Support for Multi-index

inspired by How to use `.loc` in case of multi-indexed dataframes? · Issue #2576 · modin-project/modin · GitHub

It seems that current design of Modin DataFrame “wrapper” (the modin.pandas.DataFrame thingy) is rather rigid in terms of indexing - it seems to support one-dimensional indexers along each of the axis, at least in terms of doing a .loc[] on them.

Example: modin/indexing.py at 3652d19ce6768f9cb739f784d4c96d0d2d55ea06 · modin-project/modin · GitHub

I think we should discuss the steps to implement the support for multi-dimensional indices, as adding it seems to be a nontrivial task (from what I saw it touches a lot of small places around the code).

Maybe I’m misunderstanding something here?

cc @gshimansky

When I tried to look for solution of this bug #2576 I figured that we currently lack a comprehensive parser of .loc expressions that Pandas has. These expressions may be very complex. We have to either copy their logic or somehow reuse it. I am referring for example to function _get_loc_level which is only a part of Pandas MultiIndex support.
Is this what you mean?

Yes, I believe this is true.

This, too. I am currently under impression that we only support the simplest case of single-index dataframes by design, not only in .loc[] but in other places as well.
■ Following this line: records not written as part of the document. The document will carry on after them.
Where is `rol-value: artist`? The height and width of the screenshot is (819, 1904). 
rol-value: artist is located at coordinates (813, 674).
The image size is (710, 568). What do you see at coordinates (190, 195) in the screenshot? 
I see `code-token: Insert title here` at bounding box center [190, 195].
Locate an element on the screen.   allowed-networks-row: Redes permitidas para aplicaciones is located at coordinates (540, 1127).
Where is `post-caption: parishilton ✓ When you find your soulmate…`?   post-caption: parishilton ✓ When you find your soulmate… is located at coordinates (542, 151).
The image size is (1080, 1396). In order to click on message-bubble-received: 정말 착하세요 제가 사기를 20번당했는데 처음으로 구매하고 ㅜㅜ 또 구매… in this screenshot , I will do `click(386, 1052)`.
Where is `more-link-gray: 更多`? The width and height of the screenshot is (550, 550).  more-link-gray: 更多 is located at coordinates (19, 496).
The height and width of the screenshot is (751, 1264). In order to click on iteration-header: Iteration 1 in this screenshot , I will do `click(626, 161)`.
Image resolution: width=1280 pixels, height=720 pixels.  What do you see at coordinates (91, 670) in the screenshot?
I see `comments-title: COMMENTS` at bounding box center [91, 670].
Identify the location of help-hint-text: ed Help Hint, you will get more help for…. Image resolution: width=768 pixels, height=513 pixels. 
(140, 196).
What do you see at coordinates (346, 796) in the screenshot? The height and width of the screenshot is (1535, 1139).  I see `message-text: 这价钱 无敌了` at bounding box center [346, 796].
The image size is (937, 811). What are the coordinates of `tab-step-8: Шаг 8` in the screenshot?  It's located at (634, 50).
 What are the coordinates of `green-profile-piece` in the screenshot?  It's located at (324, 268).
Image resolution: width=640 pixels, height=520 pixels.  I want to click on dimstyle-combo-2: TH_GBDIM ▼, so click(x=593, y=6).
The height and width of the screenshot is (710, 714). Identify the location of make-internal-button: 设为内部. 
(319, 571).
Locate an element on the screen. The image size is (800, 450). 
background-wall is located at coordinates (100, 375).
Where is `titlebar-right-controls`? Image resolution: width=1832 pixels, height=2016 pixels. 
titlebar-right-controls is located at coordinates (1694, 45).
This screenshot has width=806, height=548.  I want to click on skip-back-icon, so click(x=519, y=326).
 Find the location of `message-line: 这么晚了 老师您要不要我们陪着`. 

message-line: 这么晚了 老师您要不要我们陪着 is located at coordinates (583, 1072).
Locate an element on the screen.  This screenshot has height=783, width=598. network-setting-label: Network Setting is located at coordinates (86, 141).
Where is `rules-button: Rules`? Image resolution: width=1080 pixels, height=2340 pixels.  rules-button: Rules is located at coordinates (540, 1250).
I would be much grateful if someone could point where I am wrong.

Do we have any docs or something written down on why we do not store columns+dtypes and indices in the driver process? At least I haven’t seen any indication of that.

All indices and data types are stored in the driver. Types can be lazily fetched if they were not inferred/materialized, but I see that as a good feature rather than a bug.

Where do we store the indices? I could use a pointer…

Also after looking into internals of how Pandas deal with multi-indices I think it might be worth pursuing to try and make Pandas own _LocIndexer / _iLocIndexer work with Modin Frame somehow, like inherit from them instead of implementing from scratch.

1 Like

I agree that since we reuse Pandas Index classes with no change we could as well try to reuse LocIndexer class.

1 Like

mask is a low level operator that takes a list of positions or names for the rows. We can add the logic there. Currently, I believe a significant portion of the loc is translated to iloc in the LocIndexer class:

I don’t see what you’re trying to illustrate with pointing to _LocIndexer, but if I’m understanding other part you mean we need to either improve what mask() does or improve what we feed into it (only for .loc/.iloc parts with multi-index), am I right here?

Yes, that is what I mean. Probably we want to improve what we feed into mask, but I can see improving how mask handles MultiIndex support. _LocIndexer.__getitem__ is insanely diverse, accepting a callable, list, hashable, series, dataframe, index object, etc. I don’t think we want mask to handle every one of those cases.